# EXERCISE DESCRIPTION:
Output exactly the lines below, starting with the line that has "You are a computer-use" and going on through the line that has "Instruction: Toggle the right side panel icon", both included, and no other lines.

START SOURCE MATERIAL

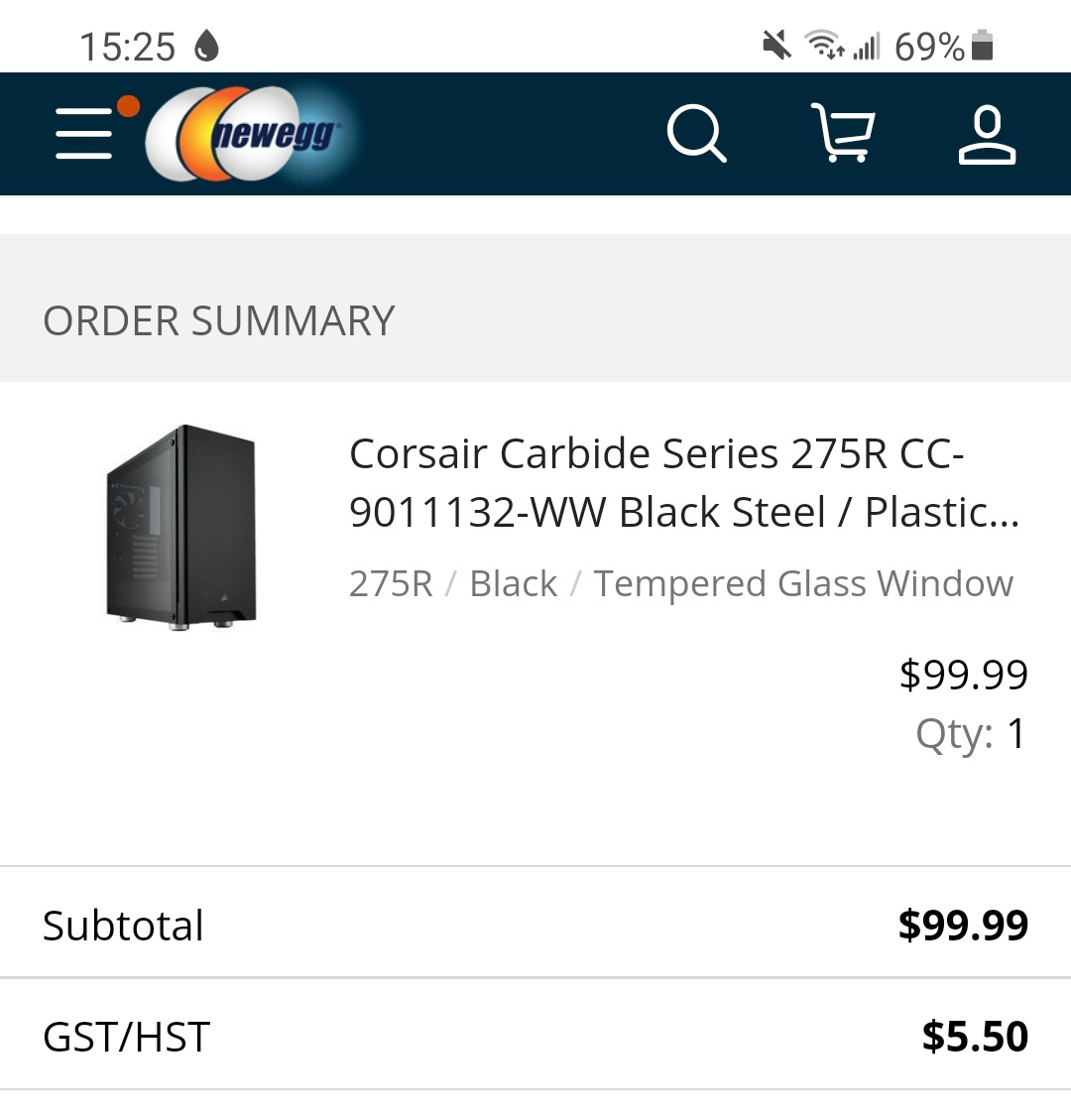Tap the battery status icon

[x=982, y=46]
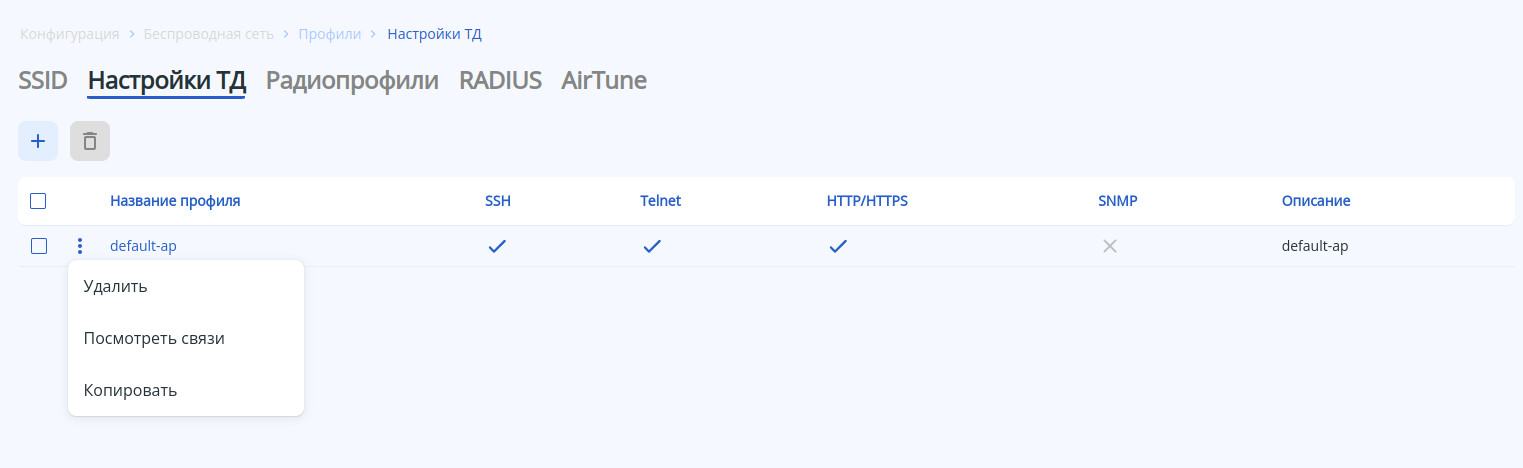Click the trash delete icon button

END SOURCE MATERIAL
START SOURCE MATERIAL

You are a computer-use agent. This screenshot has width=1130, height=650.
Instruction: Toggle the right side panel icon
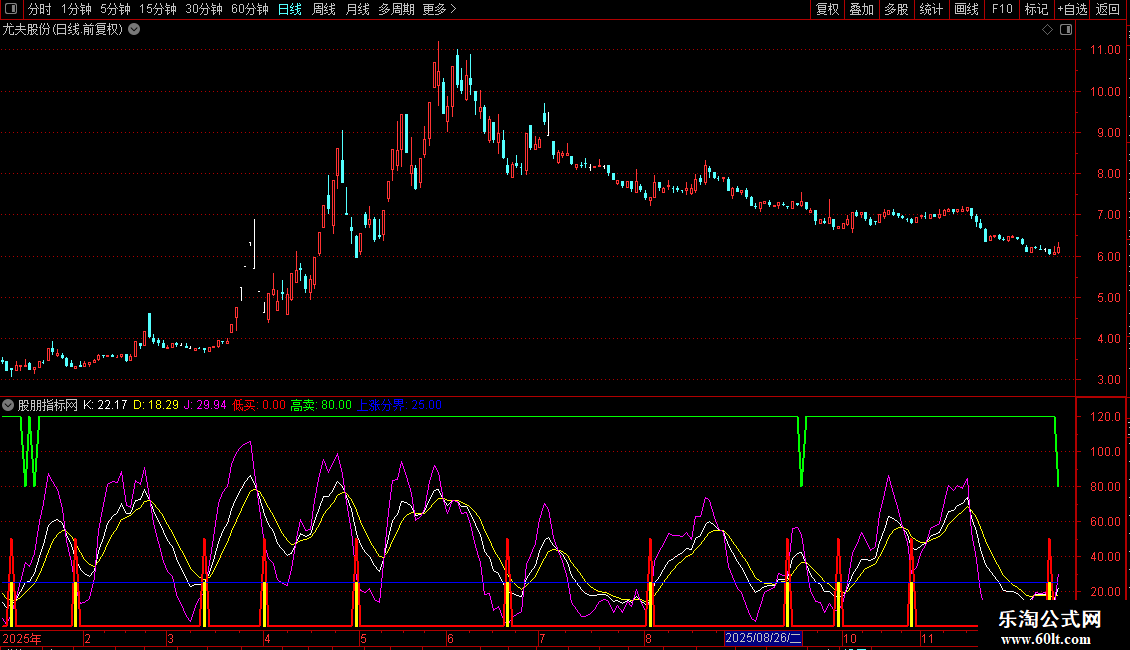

END SOURCE MATERIAL
START SOURCE MATERIAL

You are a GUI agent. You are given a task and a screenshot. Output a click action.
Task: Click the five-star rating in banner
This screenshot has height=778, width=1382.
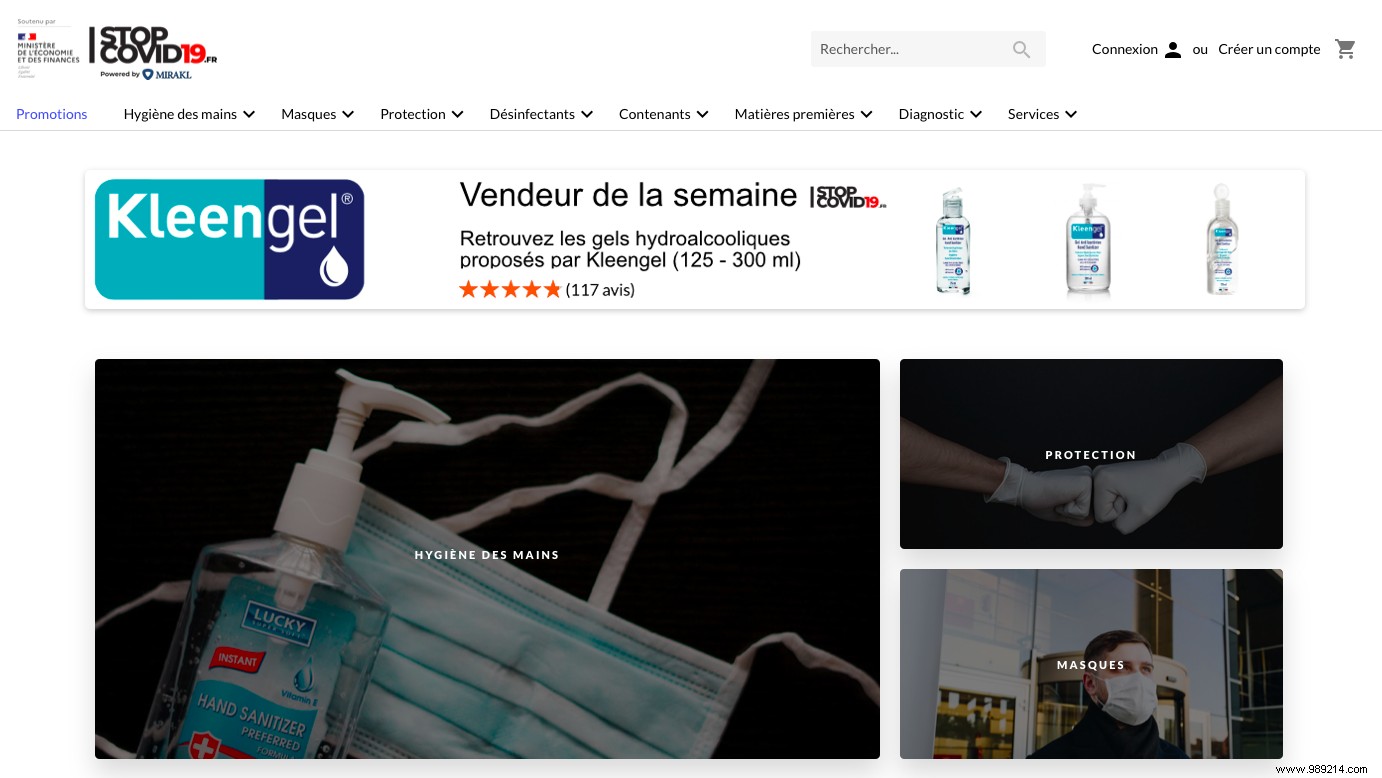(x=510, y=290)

END SOURCE MATERIAL

# WRITTEN RESPONSE:
You are a computer-use agent. This screenshot has width=1130, height=650.
Instruction: Toggle the right side panel icon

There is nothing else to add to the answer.